> [Your instructions]: Bring together every line in the data that includes "Given".

> [Data for this task]:
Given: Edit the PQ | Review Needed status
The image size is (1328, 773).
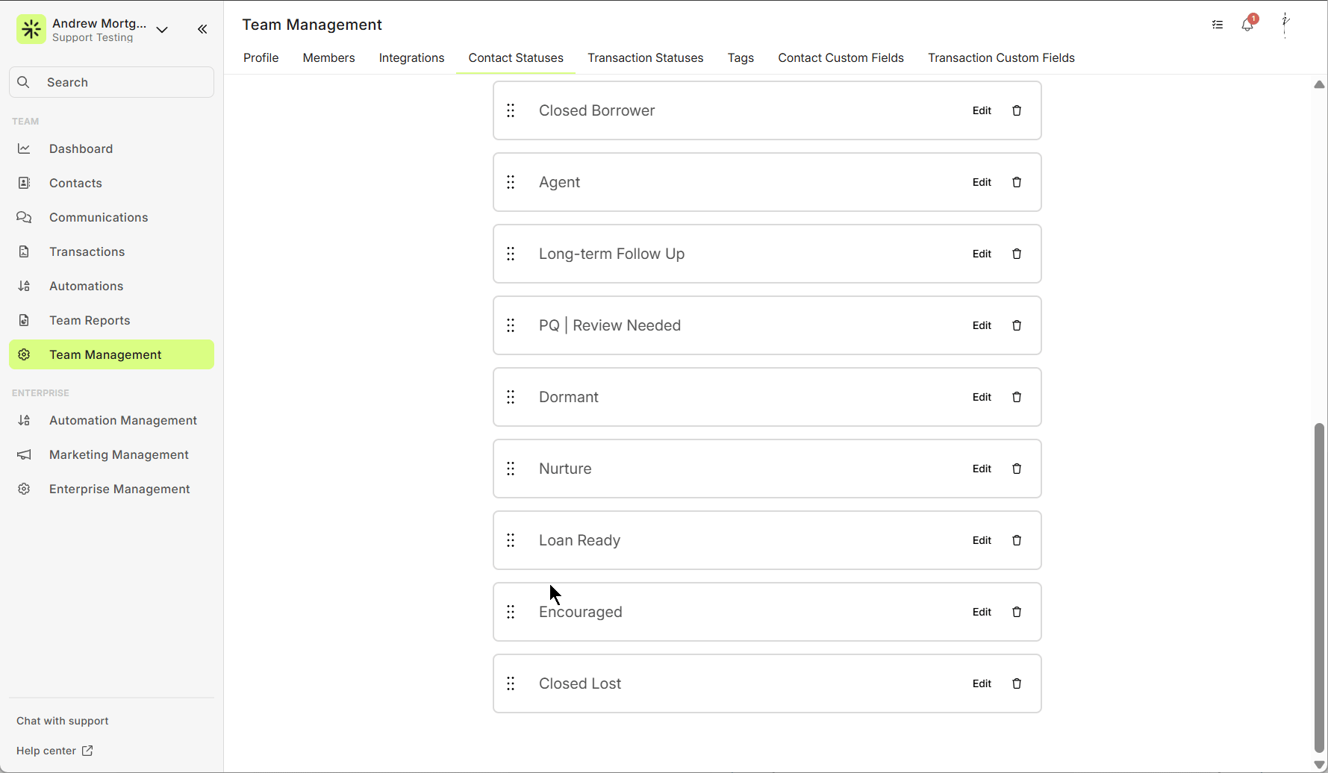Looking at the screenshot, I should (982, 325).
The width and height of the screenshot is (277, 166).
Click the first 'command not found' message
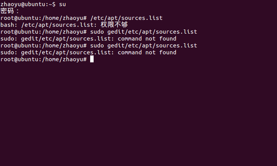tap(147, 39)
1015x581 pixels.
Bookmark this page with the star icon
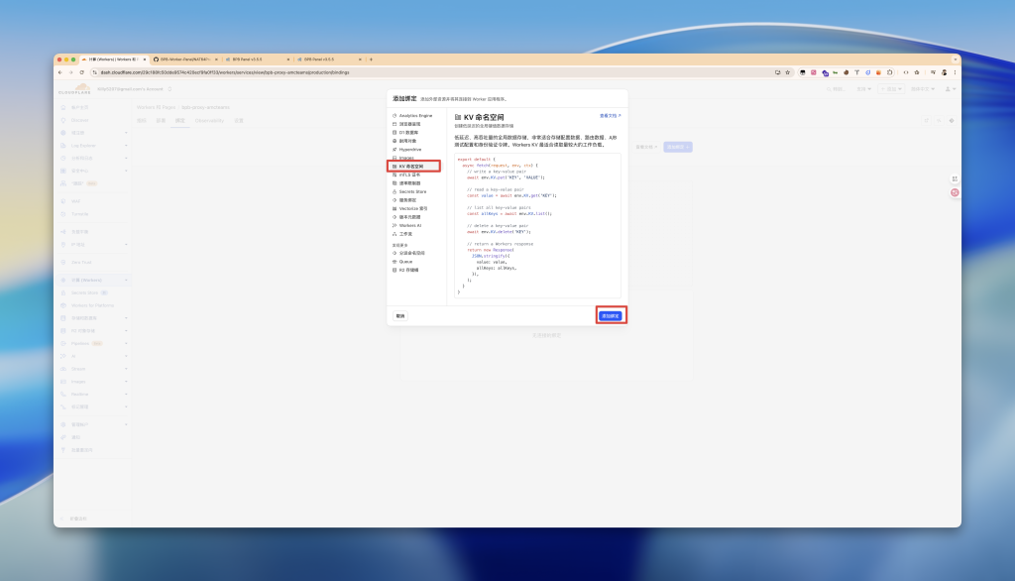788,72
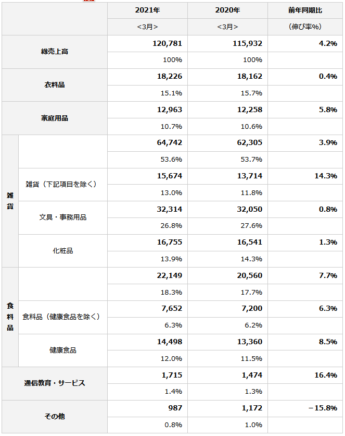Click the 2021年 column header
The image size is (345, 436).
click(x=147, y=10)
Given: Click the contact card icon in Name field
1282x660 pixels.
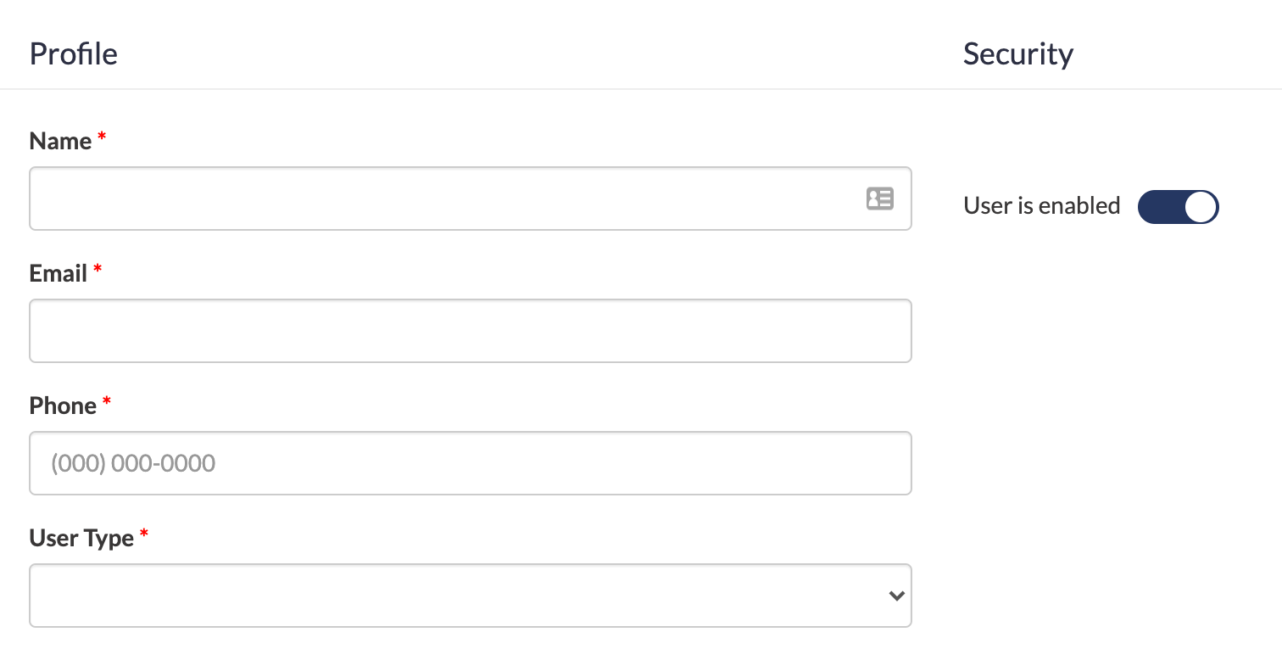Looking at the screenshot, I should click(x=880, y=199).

==

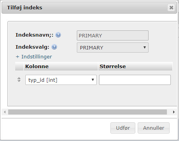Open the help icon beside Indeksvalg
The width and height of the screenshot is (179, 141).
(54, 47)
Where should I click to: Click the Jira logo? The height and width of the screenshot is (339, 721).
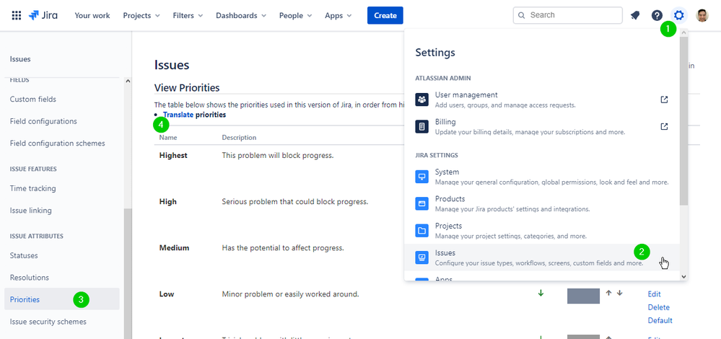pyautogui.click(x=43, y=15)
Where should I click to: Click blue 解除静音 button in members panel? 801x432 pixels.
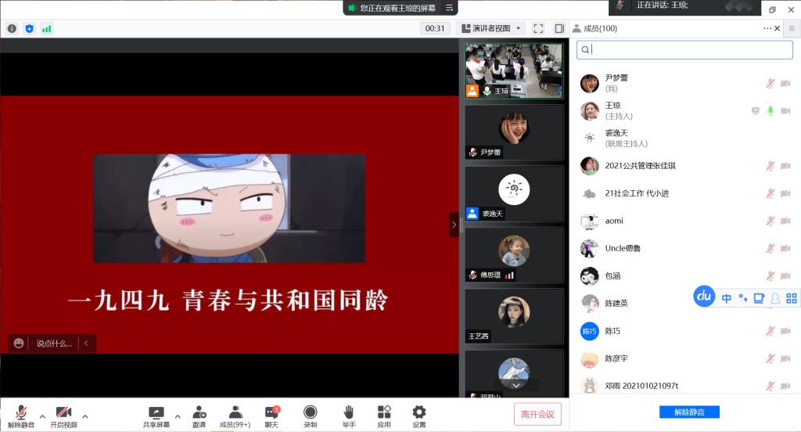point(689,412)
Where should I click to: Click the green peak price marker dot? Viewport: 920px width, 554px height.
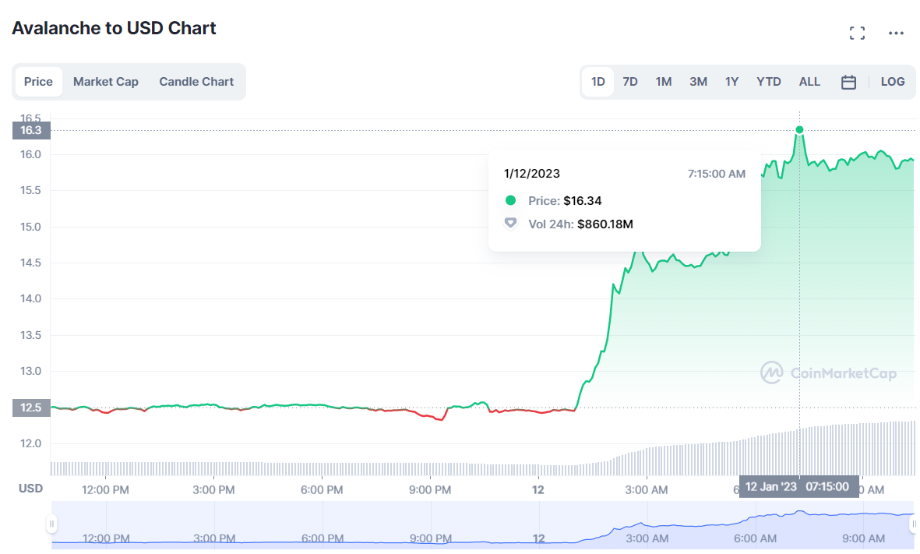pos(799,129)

...

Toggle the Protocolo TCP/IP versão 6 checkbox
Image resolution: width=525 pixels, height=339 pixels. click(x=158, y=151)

> [Output for this exercise]:
Given: Edit the PQ | Review Needed status
Given: Click the contact card icon in Name field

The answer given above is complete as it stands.